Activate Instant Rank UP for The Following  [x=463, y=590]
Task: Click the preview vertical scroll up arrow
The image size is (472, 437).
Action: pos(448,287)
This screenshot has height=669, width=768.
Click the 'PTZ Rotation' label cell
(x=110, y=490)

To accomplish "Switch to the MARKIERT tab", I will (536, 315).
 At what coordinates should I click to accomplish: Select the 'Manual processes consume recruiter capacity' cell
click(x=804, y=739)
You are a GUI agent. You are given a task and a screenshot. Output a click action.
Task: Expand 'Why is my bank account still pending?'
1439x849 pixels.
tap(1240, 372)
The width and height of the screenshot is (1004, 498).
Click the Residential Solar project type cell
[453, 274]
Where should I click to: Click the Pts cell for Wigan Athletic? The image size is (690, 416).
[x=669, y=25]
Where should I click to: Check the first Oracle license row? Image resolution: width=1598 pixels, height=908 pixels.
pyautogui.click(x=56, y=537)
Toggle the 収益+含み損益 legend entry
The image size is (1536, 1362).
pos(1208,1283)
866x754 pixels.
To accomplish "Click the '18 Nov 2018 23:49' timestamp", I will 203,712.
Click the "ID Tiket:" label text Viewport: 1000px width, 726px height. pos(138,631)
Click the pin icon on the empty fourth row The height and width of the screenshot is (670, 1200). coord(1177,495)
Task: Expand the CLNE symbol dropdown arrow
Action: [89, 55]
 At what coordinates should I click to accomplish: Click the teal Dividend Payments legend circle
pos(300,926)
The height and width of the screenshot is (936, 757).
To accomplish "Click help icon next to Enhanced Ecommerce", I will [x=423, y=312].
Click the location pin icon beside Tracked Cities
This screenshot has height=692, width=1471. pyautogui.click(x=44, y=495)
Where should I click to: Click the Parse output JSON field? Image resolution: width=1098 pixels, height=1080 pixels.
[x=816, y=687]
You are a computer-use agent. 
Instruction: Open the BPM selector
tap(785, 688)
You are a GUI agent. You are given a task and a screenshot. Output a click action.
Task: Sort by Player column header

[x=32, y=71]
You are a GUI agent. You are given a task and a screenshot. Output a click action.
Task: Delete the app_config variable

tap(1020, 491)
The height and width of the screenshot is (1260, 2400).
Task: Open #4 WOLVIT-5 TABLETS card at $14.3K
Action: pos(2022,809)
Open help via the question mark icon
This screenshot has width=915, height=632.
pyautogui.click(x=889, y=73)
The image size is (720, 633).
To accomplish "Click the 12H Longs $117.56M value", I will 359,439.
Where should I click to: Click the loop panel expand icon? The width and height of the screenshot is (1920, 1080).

________________________________________

## Stated goal
Please copy the lines of data above in full, starting at the line that contains "Where should I click to: Check" and ending at the line that contains "726px height. pos(138,631)", and adjust every coordinate in the answers by adding -19 to it.

## Final answer
Where should I click to: Check the first Oracle license row? Image resolution: width=1598 pixels, height=908 pixels.
pyautogui.click(x=37, y=518)
Toggle the 収益+含み損益 legend entry
The image size is (1536, 1362).
pos(1189,1264)
866x754 pixels.
To accomplish "Click the '18 Nov 2018 23:49' timestamp", I will 184,693.
Click the "ID Tiket:" label text Viewport: 1000px width, 726px height. pos(119,612)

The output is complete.